Zuvor sind aber die Bonusbanker in den wohlverdienten Ruhestand abgezwitschert und schippern heute noch auf ihren Yachten in den Sonnenuntergang. Obwohl es unbestreitbar ist, dass hinter dem grössten Bankraub aller Zeiten kriminelle Energie, unersättliche Gier und skrupellose Verantwortungslosigkeit steckten, ist kein einziger Banker aus der Führungsriege der damaligen Zockerbanken zur Verantwortung gezogen worden. Weder in den USA noch in Europa noch in der Schweiz.
Den Schaden aufräumen durften die Steuerzahler. Schon am Tag nach der Pleite von Lehman schob der damalige US-Finanzminister Hank Paulson dem wankenden Versicherungsriesen AIG 85 Milliarden Staatshilfe rein, die sich am Schluss auf über 800 Milliarden summierten.

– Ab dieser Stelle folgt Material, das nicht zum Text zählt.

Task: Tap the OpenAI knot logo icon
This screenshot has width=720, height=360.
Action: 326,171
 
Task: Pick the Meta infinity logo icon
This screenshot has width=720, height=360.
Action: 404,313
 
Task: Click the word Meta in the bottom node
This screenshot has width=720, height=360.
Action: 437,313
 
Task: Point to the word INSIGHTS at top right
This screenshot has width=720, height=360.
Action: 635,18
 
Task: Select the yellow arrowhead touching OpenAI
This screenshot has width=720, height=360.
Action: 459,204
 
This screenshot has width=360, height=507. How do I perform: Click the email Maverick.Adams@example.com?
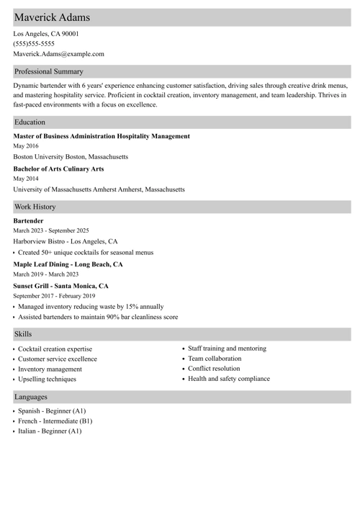(58, 53)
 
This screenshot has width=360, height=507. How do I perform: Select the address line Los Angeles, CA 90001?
(46, 33)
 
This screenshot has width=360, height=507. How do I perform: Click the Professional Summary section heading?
(49, 71)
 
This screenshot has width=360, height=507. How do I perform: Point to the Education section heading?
(30, 122)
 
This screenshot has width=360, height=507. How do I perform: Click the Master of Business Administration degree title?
(102, 136)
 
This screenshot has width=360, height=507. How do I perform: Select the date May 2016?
(26, 146)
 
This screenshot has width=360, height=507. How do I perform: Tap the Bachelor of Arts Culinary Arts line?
(58, 169)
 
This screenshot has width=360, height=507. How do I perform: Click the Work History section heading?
(35, 206)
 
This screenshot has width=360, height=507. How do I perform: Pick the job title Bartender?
(28, 220)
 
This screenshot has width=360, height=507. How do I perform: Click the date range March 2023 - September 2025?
(51, 230)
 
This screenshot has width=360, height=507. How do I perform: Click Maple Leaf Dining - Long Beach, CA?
(68, 264)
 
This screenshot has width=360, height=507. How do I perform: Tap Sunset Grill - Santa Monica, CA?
(60, 286)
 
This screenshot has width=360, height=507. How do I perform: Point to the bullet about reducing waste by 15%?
(90, 306)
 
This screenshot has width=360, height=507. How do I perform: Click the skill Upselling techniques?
(47, 379)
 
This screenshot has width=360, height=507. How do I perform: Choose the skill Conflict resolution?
(214, 369)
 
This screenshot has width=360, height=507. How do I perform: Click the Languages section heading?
(31, 397)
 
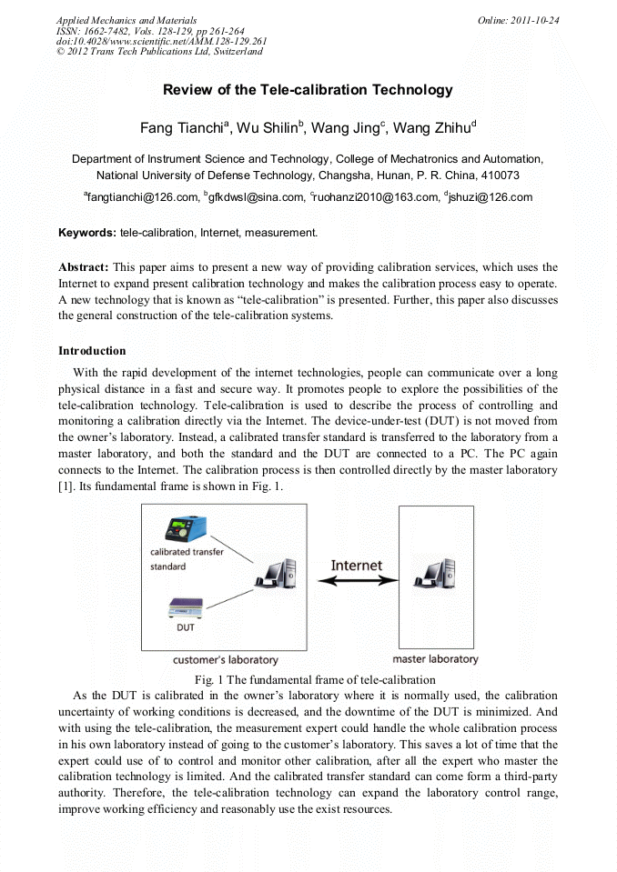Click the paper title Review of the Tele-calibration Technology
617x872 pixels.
pos(308,90)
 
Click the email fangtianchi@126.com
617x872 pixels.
pos(142,196)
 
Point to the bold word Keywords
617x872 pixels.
pos(86,233)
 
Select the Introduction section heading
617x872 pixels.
pos(92,350)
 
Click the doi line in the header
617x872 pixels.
pos(161,41)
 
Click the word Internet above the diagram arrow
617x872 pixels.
pos(356,565)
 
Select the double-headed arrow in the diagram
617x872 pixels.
pos(356,582)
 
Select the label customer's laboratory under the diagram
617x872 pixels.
pos(226,659)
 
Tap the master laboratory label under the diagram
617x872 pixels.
pos(435,658)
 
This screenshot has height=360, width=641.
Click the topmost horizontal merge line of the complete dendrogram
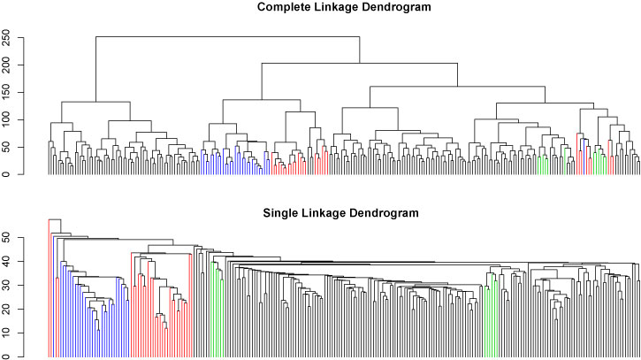pyautogui.click(x=227, y=36)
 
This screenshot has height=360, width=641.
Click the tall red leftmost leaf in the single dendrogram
pyautogui.click(x=49, y=292)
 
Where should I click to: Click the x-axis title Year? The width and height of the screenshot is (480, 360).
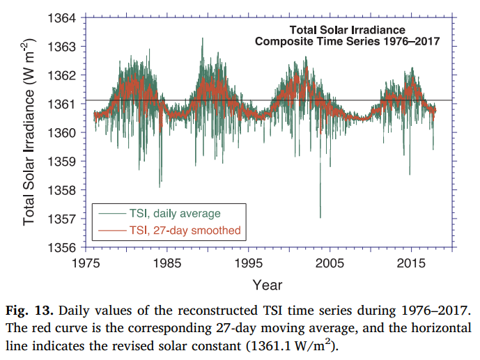tap(268, 284)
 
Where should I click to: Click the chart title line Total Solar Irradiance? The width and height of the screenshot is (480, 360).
tap(346, 30)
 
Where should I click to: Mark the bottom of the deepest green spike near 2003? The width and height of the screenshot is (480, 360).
tap(320, 217)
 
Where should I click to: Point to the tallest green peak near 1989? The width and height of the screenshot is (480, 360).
tap(203, 39)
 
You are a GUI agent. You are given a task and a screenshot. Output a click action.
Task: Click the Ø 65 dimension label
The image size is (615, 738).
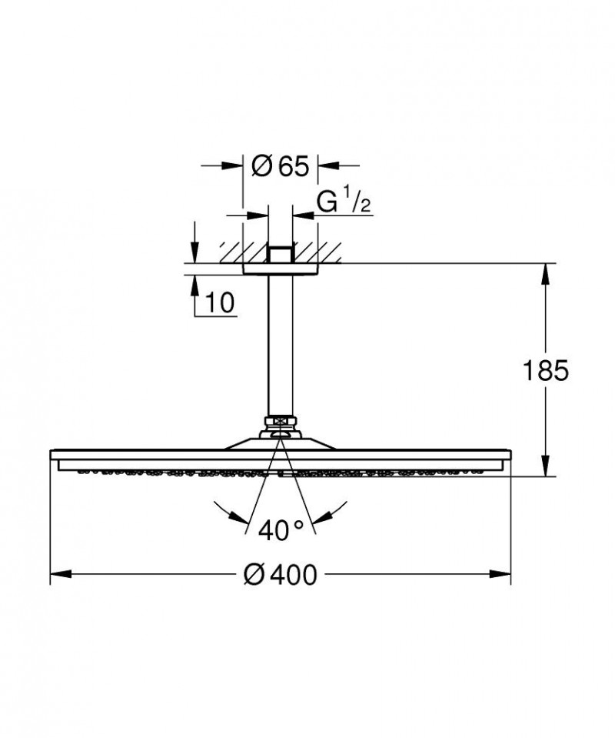pos(280,165)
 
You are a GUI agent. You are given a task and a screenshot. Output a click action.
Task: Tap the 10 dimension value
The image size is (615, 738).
pos(220,303)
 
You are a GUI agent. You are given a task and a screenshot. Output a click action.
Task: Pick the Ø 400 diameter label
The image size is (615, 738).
pos(280,574)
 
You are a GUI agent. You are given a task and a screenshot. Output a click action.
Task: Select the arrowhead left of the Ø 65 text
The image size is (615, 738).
pos(235,165)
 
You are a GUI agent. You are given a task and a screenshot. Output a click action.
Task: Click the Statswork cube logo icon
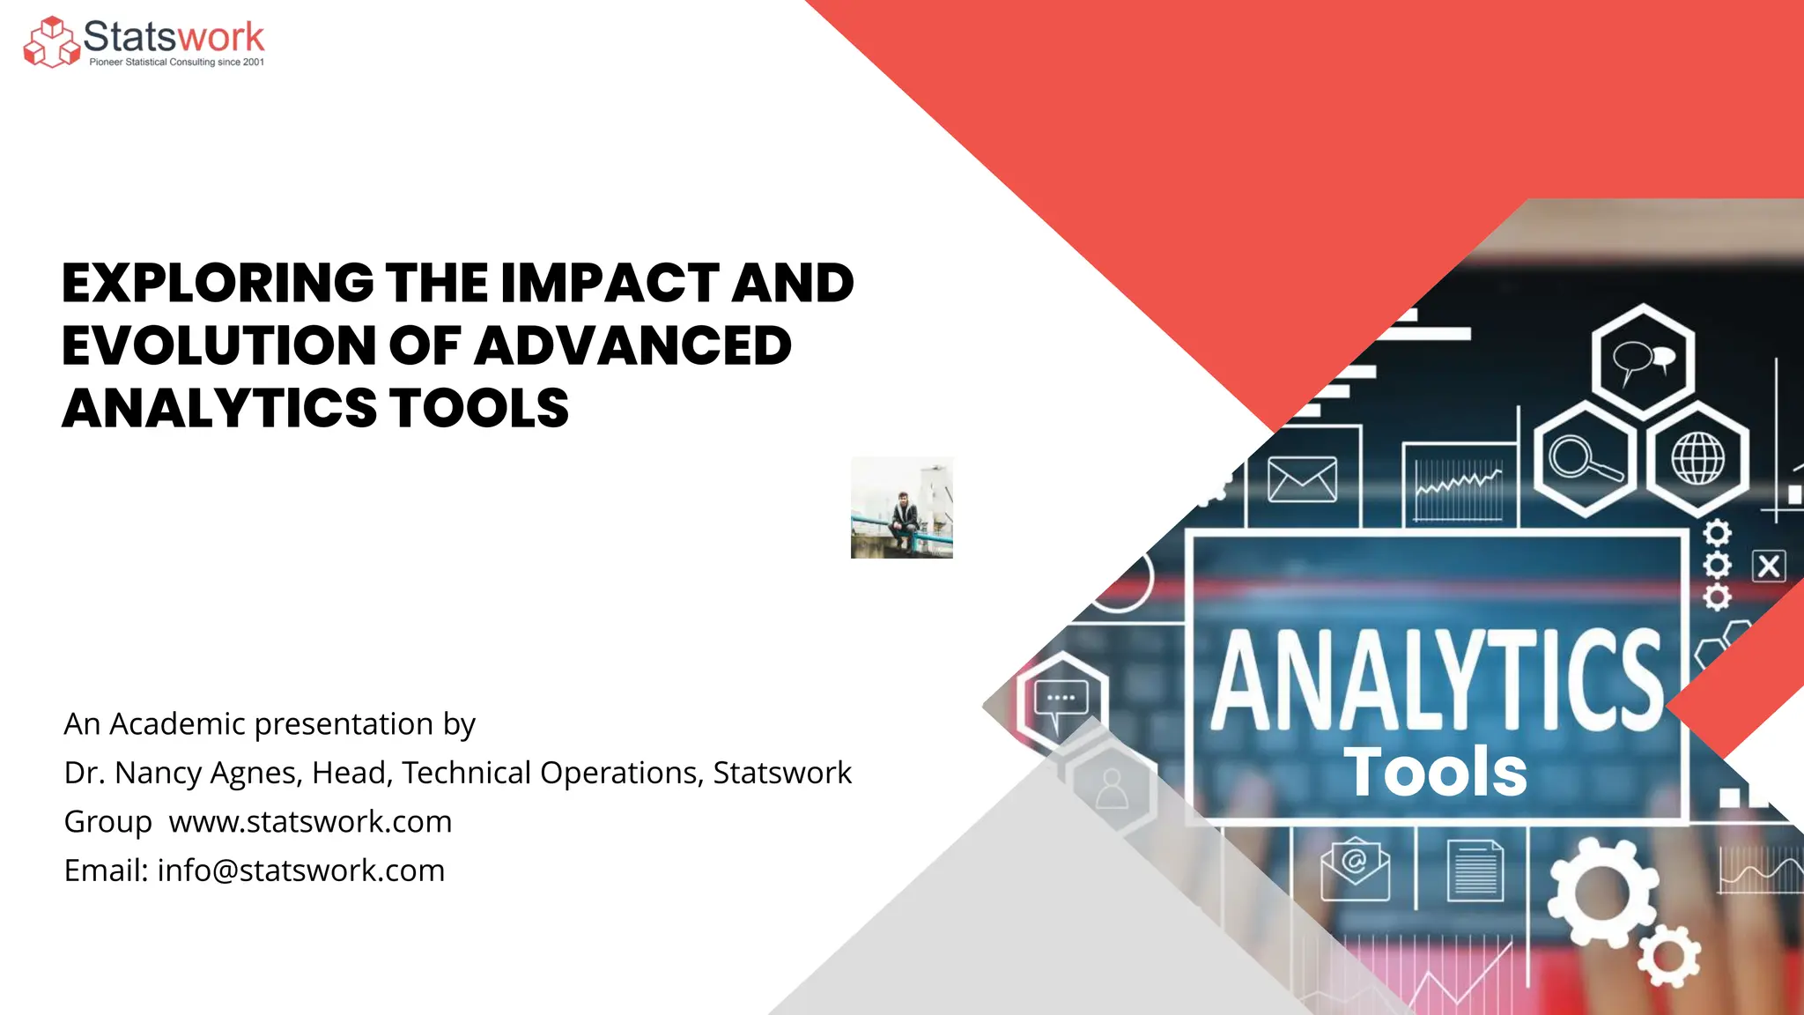pos(51,42)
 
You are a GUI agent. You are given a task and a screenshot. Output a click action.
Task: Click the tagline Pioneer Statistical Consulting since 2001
pos(176,63)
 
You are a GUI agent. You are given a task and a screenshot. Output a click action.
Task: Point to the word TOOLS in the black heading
pos(479,409)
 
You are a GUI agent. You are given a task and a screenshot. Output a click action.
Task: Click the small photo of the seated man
pos(901,508)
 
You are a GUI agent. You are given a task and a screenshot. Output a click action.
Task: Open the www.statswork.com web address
pos(310,822)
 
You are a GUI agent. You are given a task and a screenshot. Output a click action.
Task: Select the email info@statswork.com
pos(300,871)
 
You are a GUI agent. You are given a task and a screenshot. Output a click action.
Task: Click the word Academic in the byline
pos(181,724)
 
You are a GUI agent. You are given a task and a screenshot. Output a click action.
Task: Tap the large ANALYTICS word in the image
pos(1436,681)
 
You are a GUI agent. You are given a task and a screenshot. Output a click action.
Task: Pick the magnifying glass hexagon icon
pos(1585,459)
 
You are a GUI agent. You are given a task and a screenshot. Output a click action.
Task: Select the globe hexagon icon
pos(1697,459)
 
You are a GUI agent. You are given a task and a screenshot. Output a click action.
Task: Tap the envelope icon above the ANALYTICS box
pos(1302,480)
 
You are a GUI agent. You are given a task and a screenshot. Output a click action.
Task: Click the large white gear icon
pos(1601,893)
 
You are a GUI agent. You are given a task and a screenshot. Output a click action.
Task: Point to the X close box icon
pos(1769,566)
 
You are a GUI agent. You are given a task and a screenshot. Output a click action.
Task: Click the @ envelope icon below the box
pos(1355,868)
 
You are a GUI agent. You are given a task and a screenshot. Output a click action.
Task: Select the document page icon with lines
pos(1475,871)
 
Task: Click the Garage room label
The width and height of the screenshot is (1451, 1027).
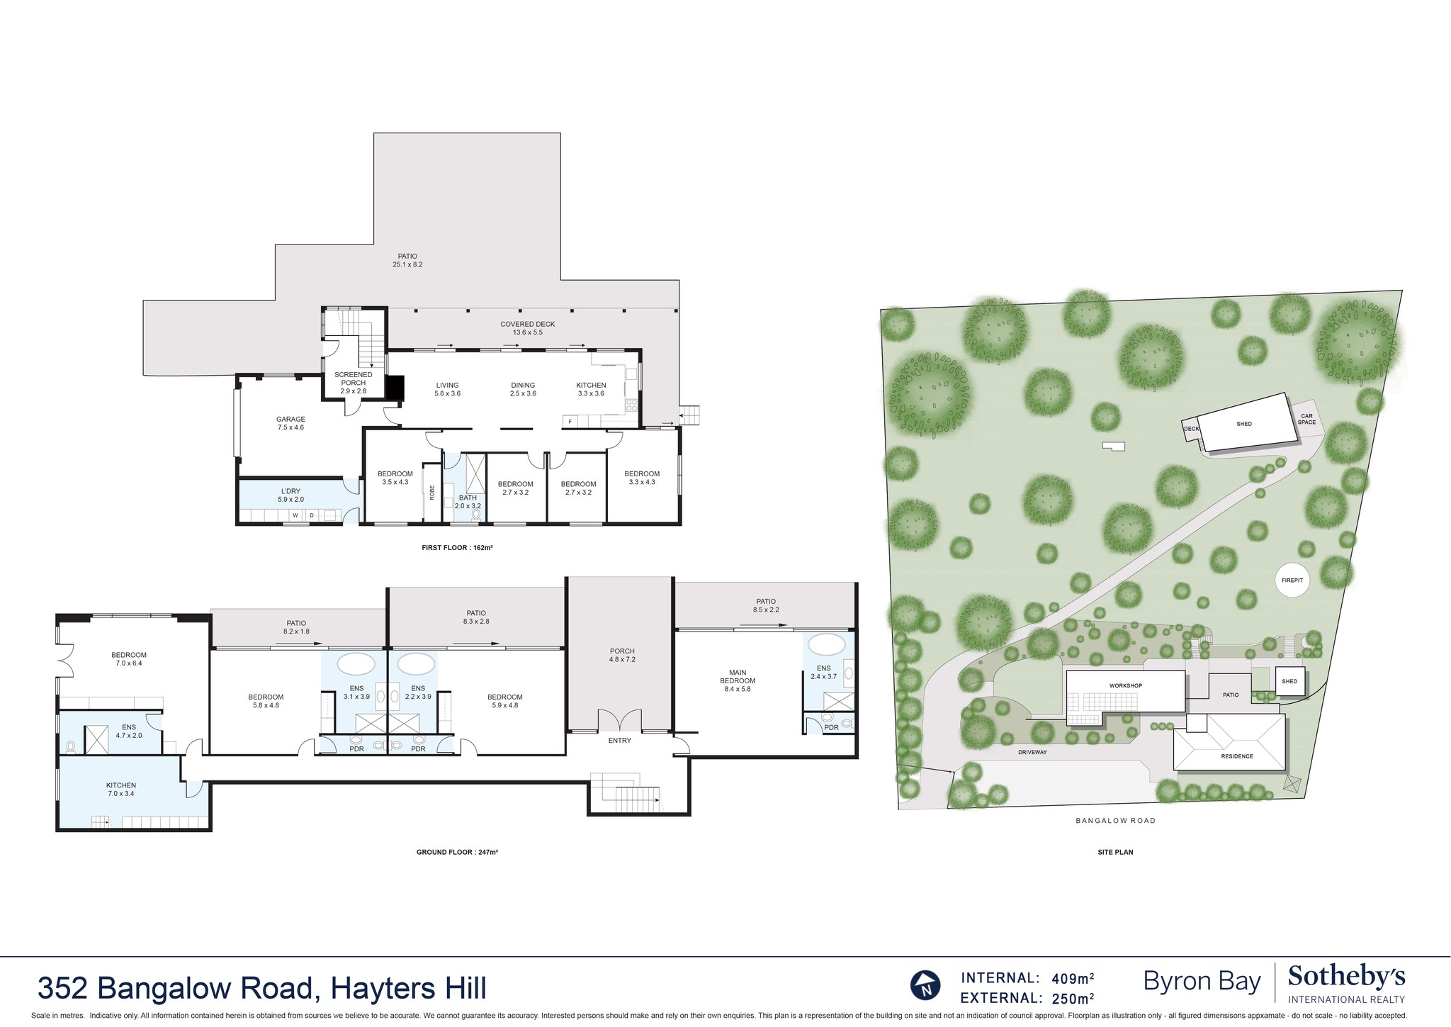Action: coord(290,423)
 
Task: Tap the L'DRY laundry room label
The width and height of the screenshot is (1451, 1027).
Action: coord(290,495)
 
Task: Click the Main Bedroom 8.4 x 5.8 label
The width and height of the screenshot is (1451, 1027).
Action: coord(737,680)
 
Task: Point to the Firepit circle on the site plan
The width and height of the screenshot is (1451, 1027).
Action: coord(1292,580)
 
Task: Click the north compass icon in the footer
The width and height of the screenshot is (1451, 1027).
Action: coord(925,985)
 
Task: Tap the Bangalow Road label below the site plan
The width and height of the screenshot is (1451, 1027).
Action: coord(1115,821)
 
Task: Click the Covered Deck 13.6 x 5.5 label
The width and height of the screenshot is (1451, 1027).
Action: coord(527,328)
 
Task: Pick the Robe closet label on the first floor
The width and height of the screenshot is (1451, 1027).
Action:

Am Aufeinandertreffen des damaligen CEO von Lehman, «the gorilla» Dick Fuld und «the hammer» Paulson lässt sich ein weiterer Aspekt des Wahnsinns beschreiben: die meisten Bankenlenker und Finanzchefs haben eine krankhafte Psyche. Alleine um in die oberste Position zu kommen, braucht es ein Durchsetzungsvermögen, das nur Egozentriker mit soziopathischen Tendenzen haben. In der Auseinandersetzung zwischen dem ehemaligen Goldman-Sachs-CEO Paulson und Fuld ging es nur um eins: ums Ego. Also antwortete Paulson am 14. September einfach nicht mehr auf die immer verzweifelteren Anrufe und Hilfeschreie des «Gorilla» Fuld und verweigerte eine Rettung der Bank.
Zehn Jahre später mag man sich fragen: Ist eine Wiederholung der Finanzkrise 2008 heute möglich? Die Antwort ist ein klares Nein. Eine Wiederholung ist nicht möglich, das nächste Mal wird es noch viel, viel schlimmer werden. Die wichtigsten Industriestaaten sind bis über beide Ohren verschuldet, die Notenbanken fluten den Markt bis heute mit Gratisgeld, der Konjunkturmotor stottert in Europa, diverse Schwellenländer haben sich in ausländischen Währungen verschuldet und haben, Beispiel Türkei, Beispiel Argentinien, gröbere Probleme mit den Schuldendiensten. Es ist also nicht die Frage, ob eine nächste, schlimmere Finanzkrise kommt. Es ist nur die Frage, wann.